GOAL
Write out the following records line for line, without changing anything in them.

## Start

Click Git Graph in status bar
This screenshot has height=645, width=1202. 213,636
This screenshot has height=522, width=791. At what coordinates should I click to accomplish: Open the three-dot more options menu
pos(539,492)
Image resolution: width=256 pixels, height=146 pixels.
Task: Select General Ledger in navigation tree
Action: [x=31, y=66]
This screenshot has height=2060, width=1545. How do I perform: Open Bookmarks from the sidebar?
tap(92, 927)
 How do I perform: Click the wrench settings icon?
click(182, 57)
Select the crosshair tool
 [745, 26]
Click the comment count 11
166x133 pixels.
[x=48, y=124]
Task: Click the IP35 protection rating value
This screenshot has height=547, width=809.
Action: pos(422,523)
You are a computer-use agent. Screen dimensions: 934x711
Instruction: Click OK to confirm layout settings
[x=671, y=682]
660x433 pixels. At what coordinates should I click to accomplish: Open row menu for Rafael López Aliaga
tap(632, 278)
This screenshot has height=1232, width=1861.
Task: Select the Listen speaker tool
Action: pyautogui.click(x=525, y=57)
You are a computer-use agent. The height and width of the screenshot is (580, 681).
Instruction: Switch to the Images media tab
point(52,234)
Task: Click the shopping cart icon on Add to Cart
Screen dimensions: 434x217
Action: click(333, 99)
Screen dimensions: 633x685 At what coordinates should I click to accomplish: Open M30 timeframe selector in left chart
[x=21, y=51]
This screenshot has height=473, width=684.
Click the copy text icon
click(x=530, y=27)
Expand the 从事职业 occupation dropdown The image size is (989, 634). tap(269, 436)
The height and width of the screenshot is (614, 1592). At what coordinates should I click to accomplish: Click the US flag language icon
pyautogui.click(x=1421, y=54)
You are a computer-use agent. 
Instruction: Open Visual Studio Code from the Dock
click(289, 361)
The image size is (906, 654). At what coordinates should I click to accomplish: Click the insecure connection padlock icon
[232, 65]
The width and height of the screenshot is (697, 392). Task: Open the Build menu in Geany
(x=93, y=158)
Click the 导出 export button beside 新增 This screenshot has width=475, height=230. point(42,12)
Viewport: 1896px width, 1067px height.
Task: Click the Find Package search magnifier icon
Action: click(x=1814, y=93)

## End

EXERCISE OUTPUT
Click Git Graph in status bar
This screenshot has height=645, width=1202. 213,636
This screenshot has height=522, width=791. At what coordinates should I click to accomplish: Open the three-dot more options menu
pos(539,492)
Image resolution: width=256 pixels, height=146 pixels.
Task: Select General Ledger in navigation tree
Action: [x=31, y=66]
This screenshot has height=2060, width=1545. How do I perform: Open Bookmarks from the sidebar?
tap(92, 927)
 How do I perform: Click the wrench settings icon?
click(182, 57)
Select the crosshair tool
 [745, 26]
Click the comment count 11
166x133 pixels.
[x=48, y=124]
Task: Click the IP35 protection rating value
This screenshot has height=547, width=809.
Action: pos(422,523)
You are a computer-use agent. Screen dimensions: 934x711
Instruction: Click OK to confirm layout settings
[x=671, y=682]
660x433 pixels. At what coordinates should I click to accomplish: Open row menu for Rafael López Aliaga
tap(632, 278)
This screenshot has height=1232, width=1861.
Task: Select the Listen speaker tool
Action: pyautogui.click(x=525, y=57)
You are a computer-use agent. The height and width of the screenshot is (580, 681).
Instruction: Switch to the Images media tab
point(52,234)
Task: Click the shopping cart icon on Add to Cart
Screen dimensions: 434x217
Action: click(333, 99)
Screen dimensions: 633x685 At what coordinates should I click to accomplish: Open M30 timeframe selector in left chart
[x=21, y=51]
This screenshot has height=473, width=684.
Click the copy text icon
click(x=530, y=27)
Expand the 从事职业 occupation dropdown The image size is (989, 634). tap(269, 436)
The height and width of the screenshot is (614, 1592). At what coordinates should I click to accomplish: Click the US flag language icon
pyautogui.click(x=1421, y=54)
You are a computer-use agent. 
Instruction: Open Visual Studio Code from the Dock
click(289, 361)
The image size is (906, 654). At what coordinates should I click to accomplish: Click the insecure connection padlock icon
[232, 65]
The width and height of the screenshot is (697, 392). Task: Open the Build menu in Geany
(x=93, y=158)
Click the 导出 export button beside 新增 This screenshot has width=475, height=230. point(42,12)
Viewport: 1896px width, 1067px height.
Task: Click the Find Package search magnifier icon
Action: click(x=1814, y=93)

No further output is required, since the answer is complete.